It’s good that this feels unnatural. Humans are afraid to die.
I have some ugly truth. No matter how much money you save or how many walls you build or how many democracies you found, you will die.
What’s supposed to happen next, if you believe in God anyway, is some myriad of something eternal. An afterlife. If you believe in reincarnation, you come back as something new, but with something old as well. If you don’t believe in anything at all, you fall into an endless blackness. You cease.
What all of this fear ultimately boils down to, what the Idolatry of Safety ultimately seeks to avoid, is death and demise. You, I, we, are just afraid of dying. But shouldn’t we not be? Shouldn’t our belief in what’s next trump our fear of the end? You can’t use the excuse that an immigrant might harm you as justification for why we shouldn’t let them in. You are immortal, child. What is murder but an early homecoming? You can’t use the excuse that you might starve to horde your possessions and your finances. What is starvation but an early invitation to the Feast of your ancestors? You can’t justify any of it with the fear of death.
But it doesn’t quite make it disappear does it?
I don’t know if it’s possible in this human shell to live a life so untethered to this plane of existence that we can genuinely risk it all, stare death in the face each day and challenge it to overtake our capacity to love and win the challenge. But I know I worship an idol if I don’t at least try.
Life is beautiful and a gift. It is meant to be enjoyed and is an act of worship. Living is not a sin. Wanting to live so much that you’re willing to hate those who threaten you, kick those out who pose you harm, that’s sin. Wanting to stay alive at the cost of another’s humanity is idolatry.
The first step in shattering the idol of safety is recognizing safety does not exist. No matter how you worship it, it will not save you in the end.

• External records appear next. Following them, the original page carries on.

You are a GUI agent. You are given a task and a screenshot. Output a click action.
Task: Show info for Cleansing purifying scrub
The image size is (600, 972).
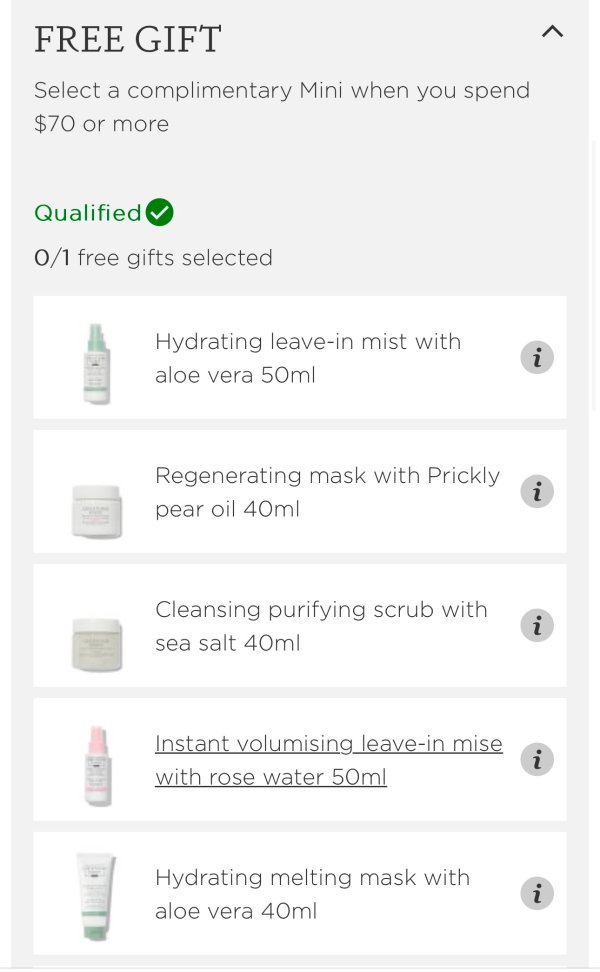pos(537,625)
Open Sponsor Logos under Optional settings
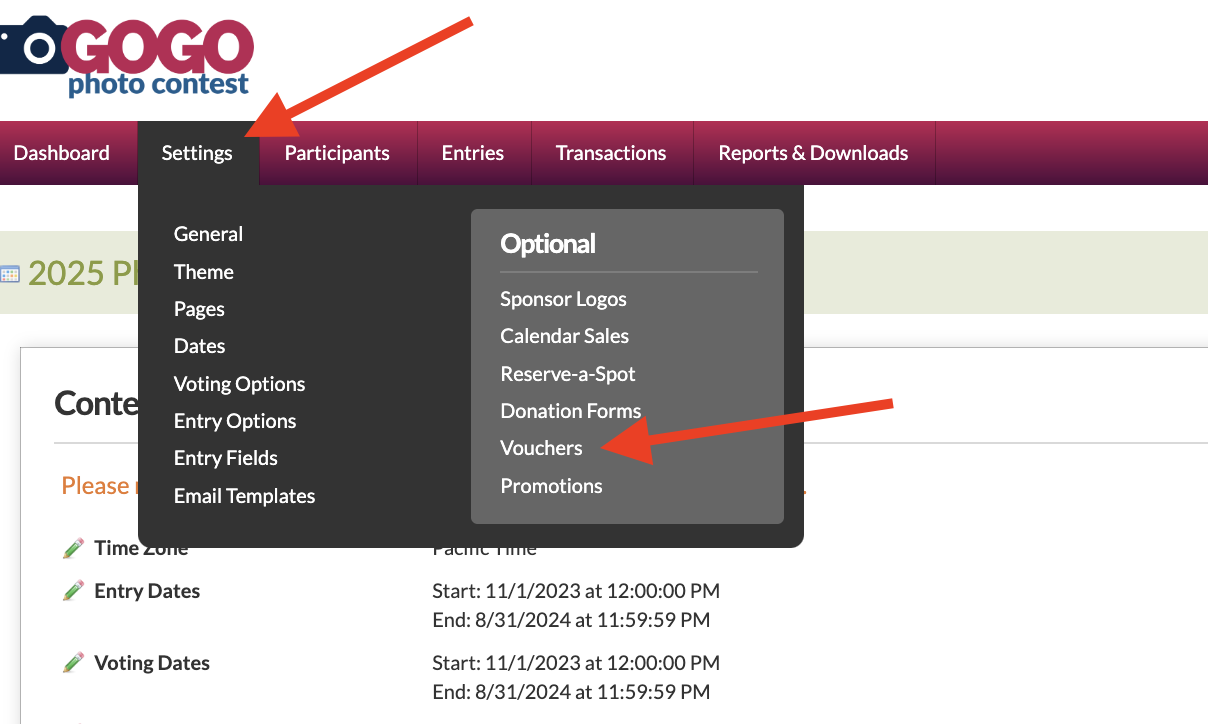Image resolution: width=1208 pixels, height=724 pixels. (x=563, y=299)
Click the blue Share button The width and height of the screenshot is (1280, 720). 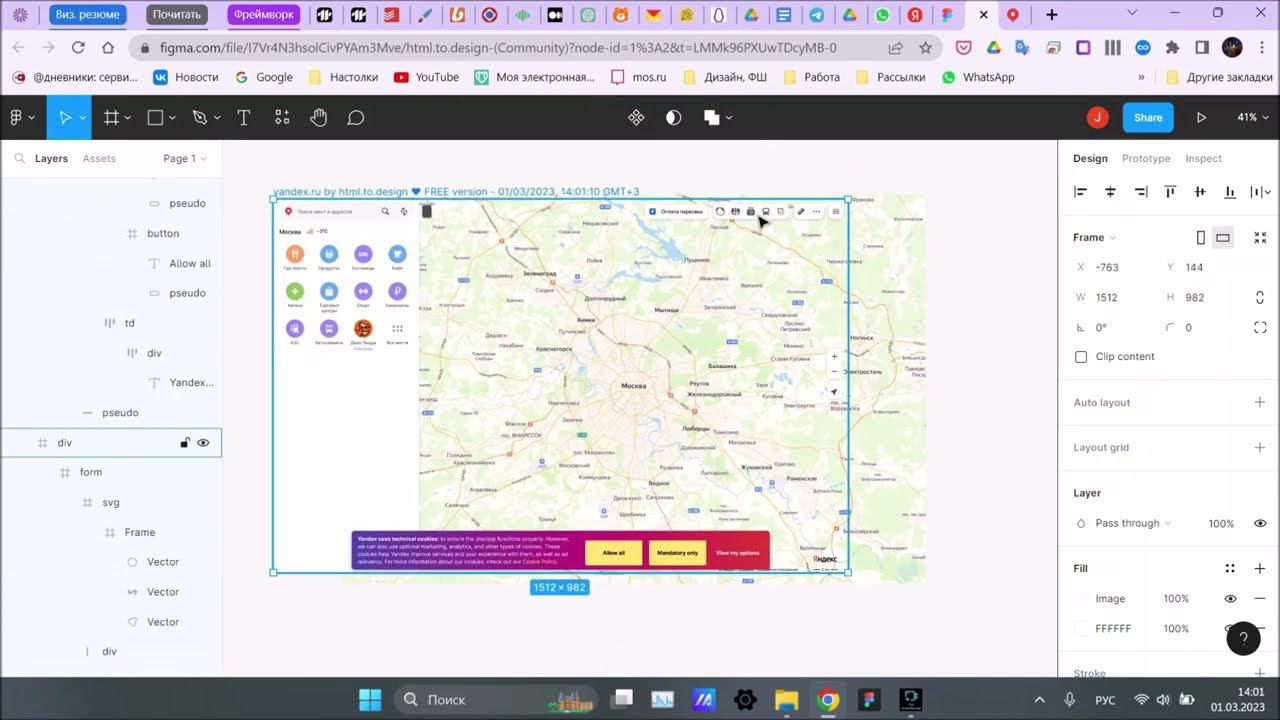pos(1147,117)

Now by this I’ll overcome—
Nothing but the blood of Jesus;
Now by this I’ll reach my home—
Nothing but the blood of Jesus.
It’s good that it feels unnatural; It’s better that you push through it. For if you hung on that cross and blinked against the devil of death, if you put too much thought into what we deserved, if you fought back instead of turning the cheek, we would have something to fear. If you prioritized the clean, if you cared about zip codes and skin colors, if you let the fields wither and the land go barren, we would not be here. But you knew safety was idolatry. So you died that you may live. You died that we might, one day, live unafraid. We live. We die. We live again.